On Fri, Feb 17, 2006 at 11:12:40AM -0600, Brian Hurt wrote:
> >The comman operator is used extensively in for loops, to allow two
> >indices to advance in unison.
> 
> This is one of those situations where a lot of people think it's an 
> optimization, but it's not.  Say you're doing:
> 
> for (i = 0, j = k; j < n; i++, j++) {
>     a[i] = a[j];
> };
> 
> On most systems, it's actually *more* efficient to do:
> for (j = k; j < n; j++) {
>     a[j-k] = a[j];
> }

On most systems is more efficient to memmove it but that is beside the
point.

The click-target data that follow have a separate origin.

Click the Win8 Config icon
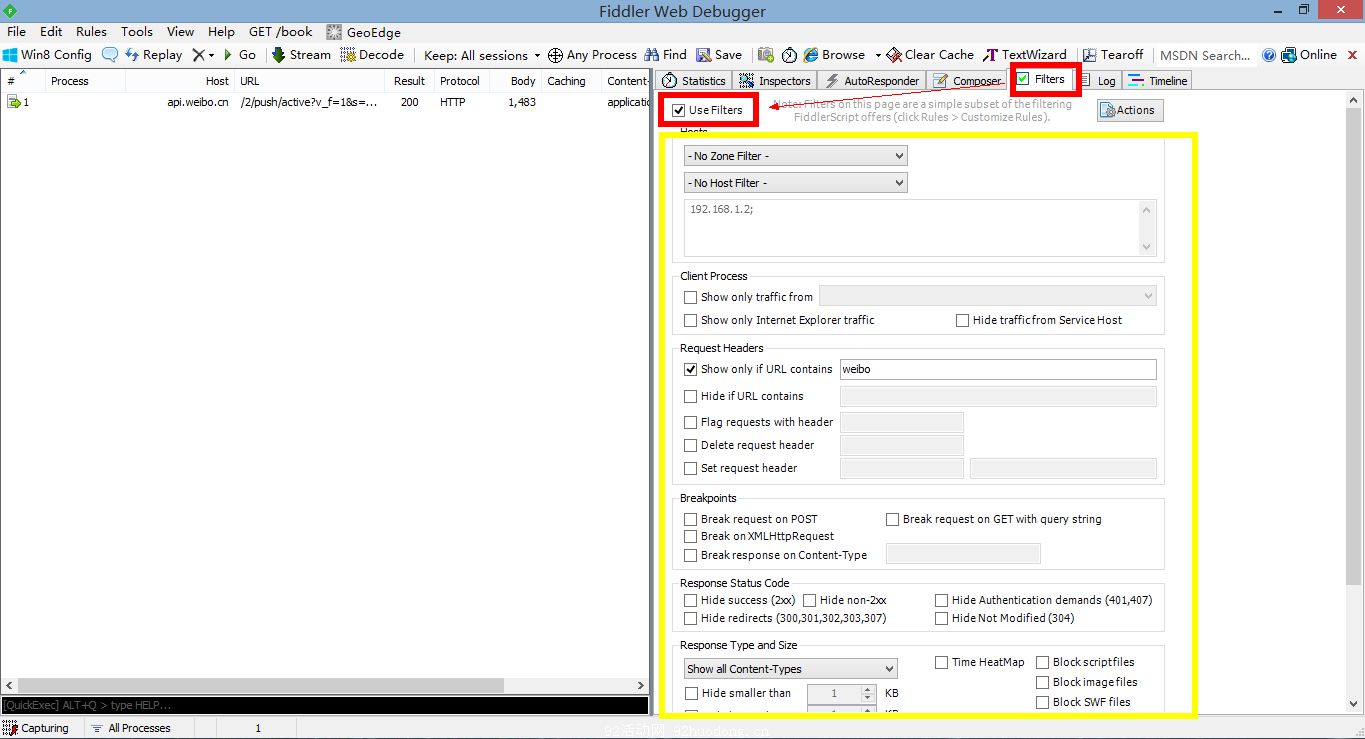tap(10, 55)
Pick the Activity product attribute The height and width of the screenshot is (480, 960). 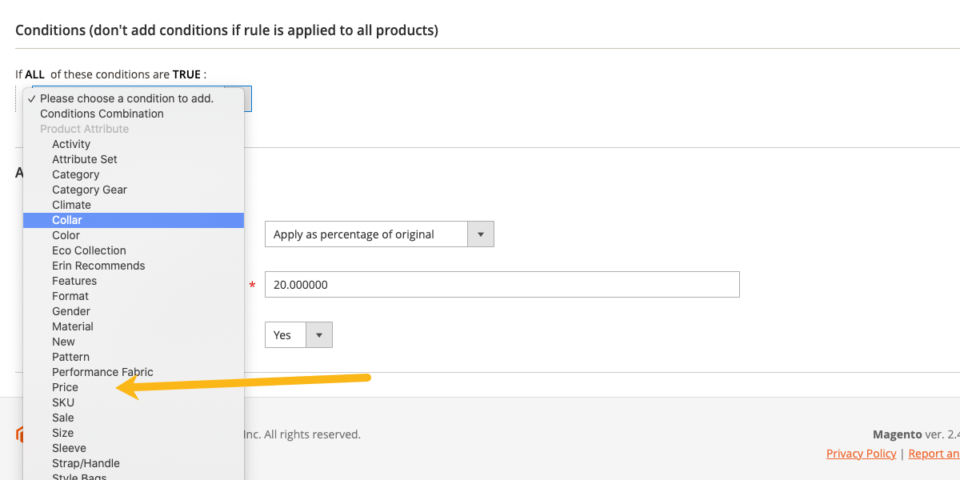[71, 144]
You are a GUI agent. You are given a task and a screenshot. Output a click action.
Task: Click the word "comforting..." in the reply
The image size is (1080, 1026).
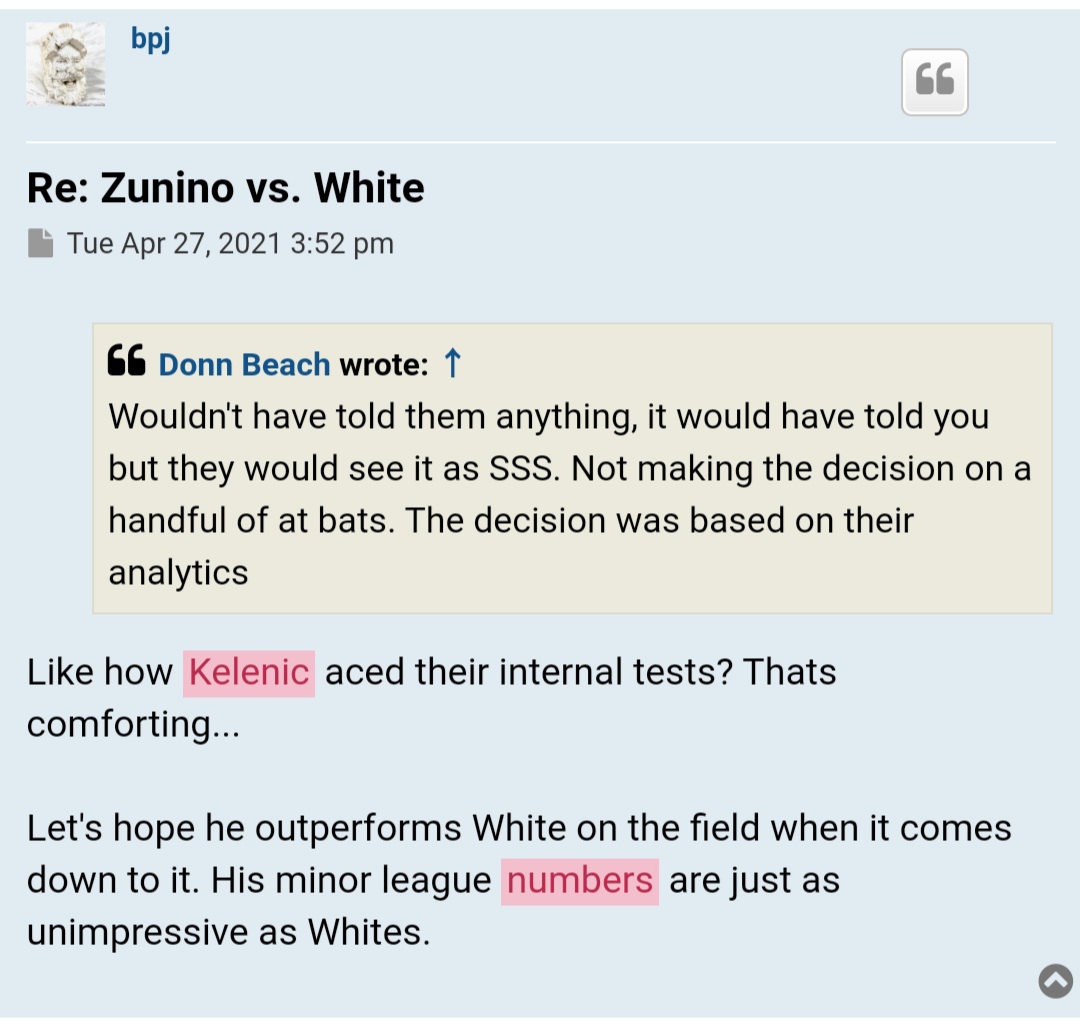(x=133, y=724)

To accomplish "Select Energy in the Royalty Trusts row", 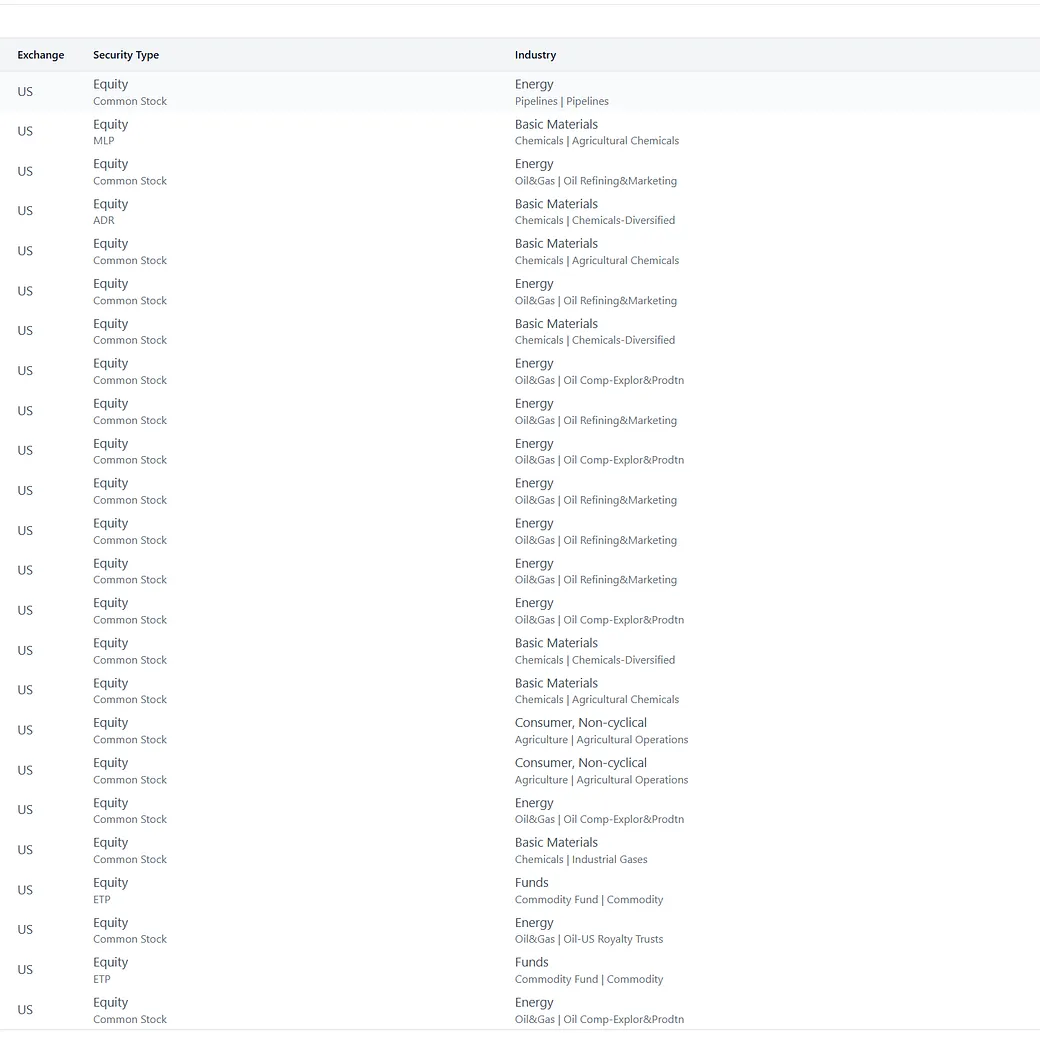I will coord(534,923).
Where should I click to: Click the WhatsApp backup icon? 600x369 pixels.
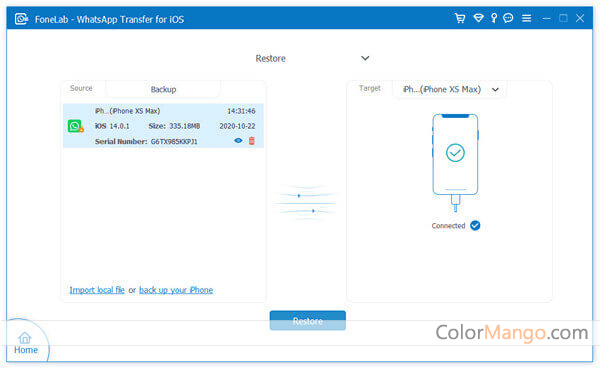[75, 126]
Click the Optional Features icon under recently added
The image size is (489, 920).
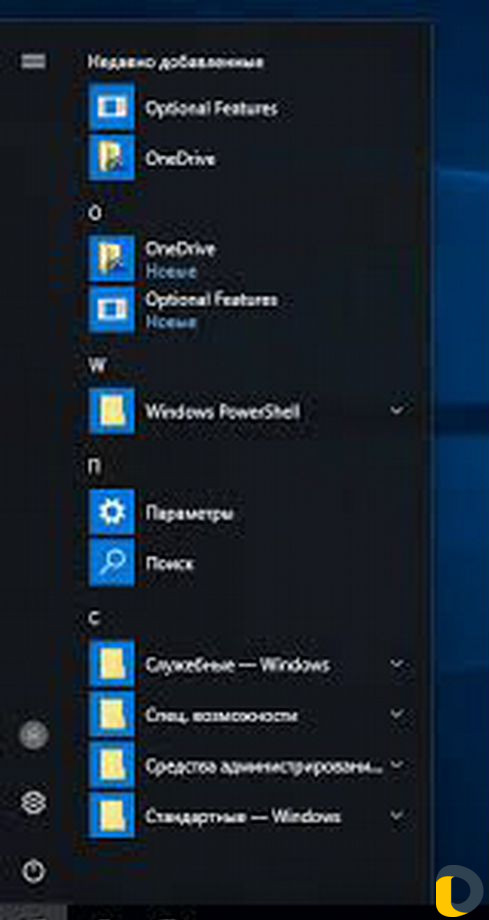(112, 107)
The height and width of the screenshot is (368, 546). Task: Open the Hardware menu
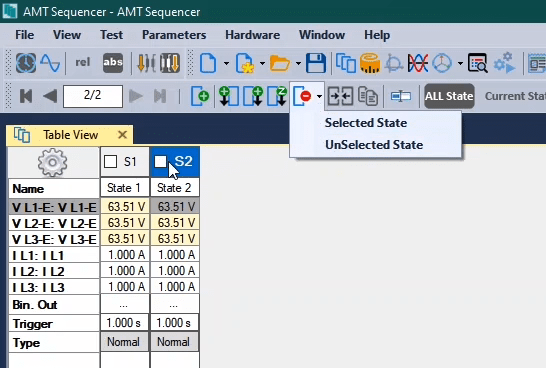[252, 35]
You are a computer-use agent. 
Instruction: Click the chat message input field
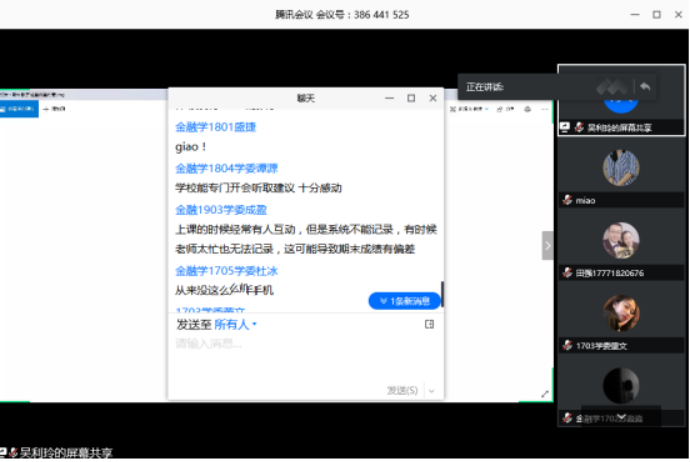pyautogui.click(x=300, y=344)
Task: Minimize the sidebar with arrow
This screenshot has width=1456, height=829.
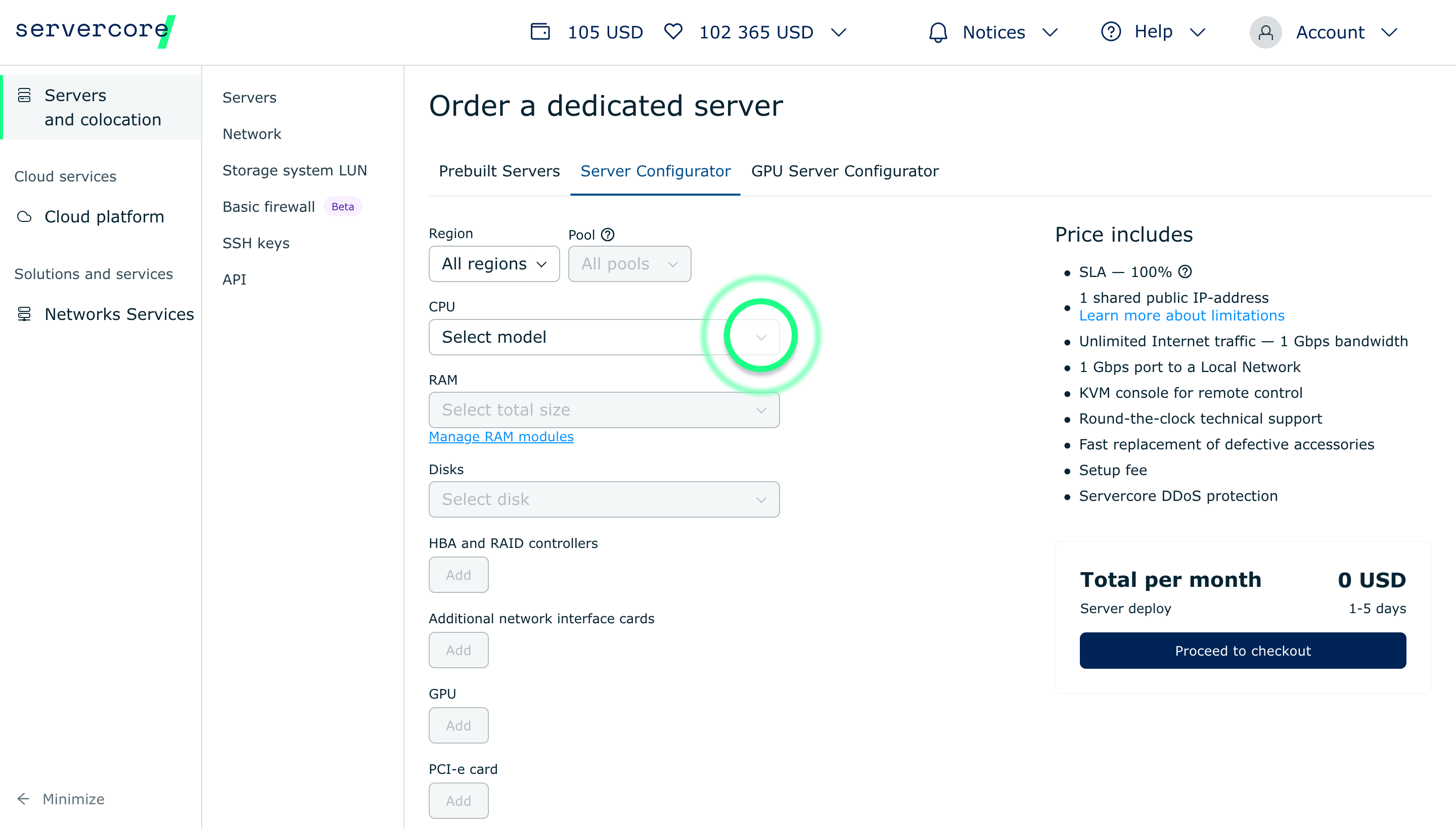Action: click(x=23, y=798)
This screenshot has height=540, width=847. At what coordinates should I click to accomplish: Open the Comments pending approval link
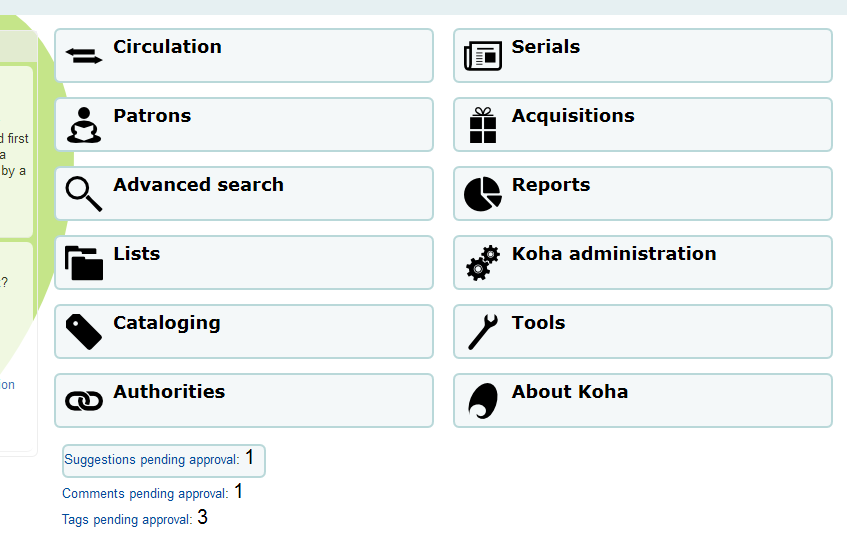(x=145, y=494)
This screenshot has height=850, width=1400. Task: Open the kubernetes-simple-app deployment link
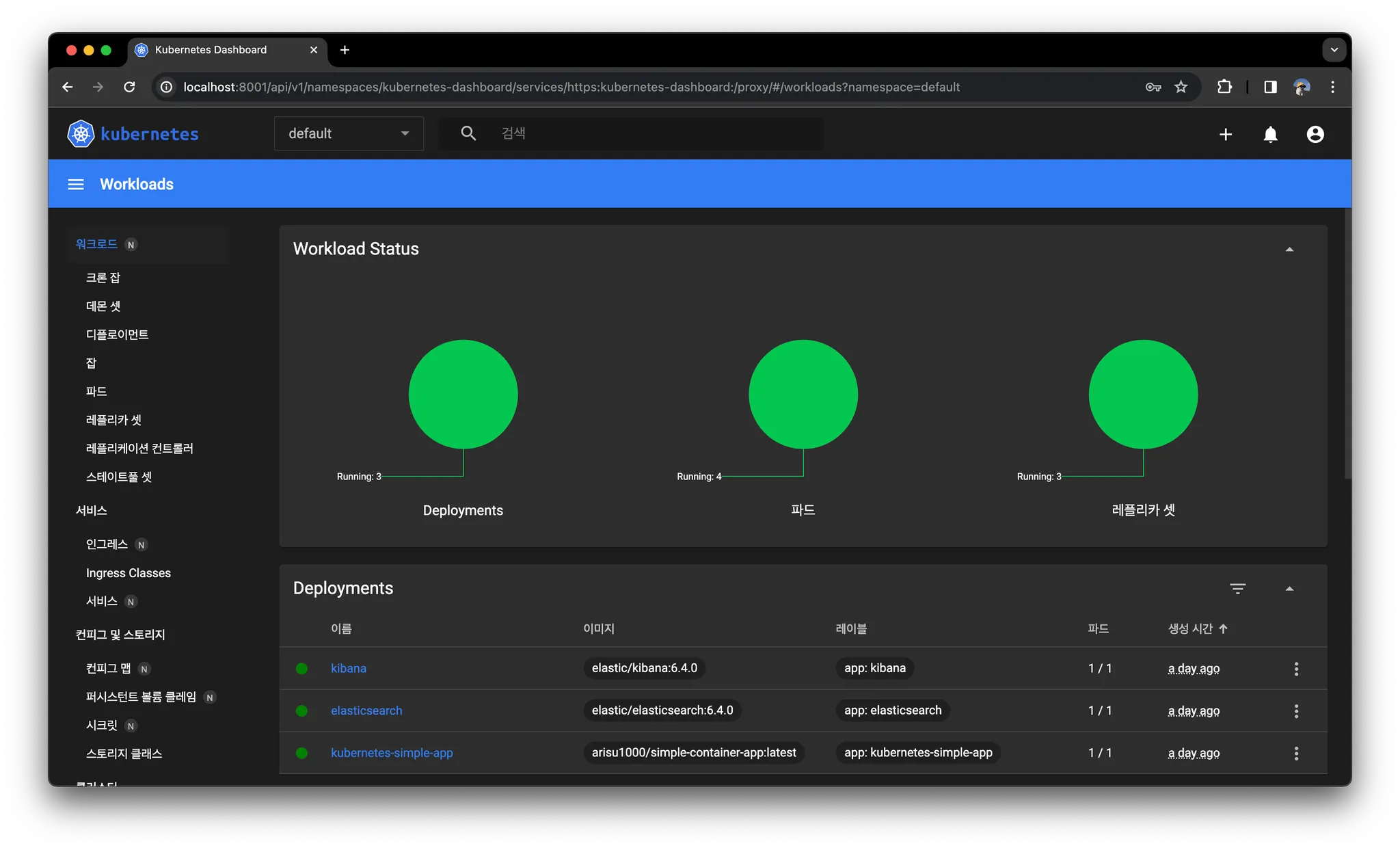point(392,753)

I was thinking of other kinds of operations inside the loop,
not a dumb move.

I was never concerned with that level of efficiency but if you write
your loop like you did, you better have a big fat comment with a good
explanation for the eyesore...

> The few times this is really necessary, hoisting one variable up out of 
> the for loop doesn't hurt performance at all.
> 
> Therefor, using the comma operator in the a for loop, even for multiple 
> indicies, is an abuse of the comma operator.

"There is one abuse. Here is one abuse. Therefore most uses are
abuses." You may be generalizing too soon, I'm afraid.

Cheers,
florin

-- 
Don't question authority: they don't know either!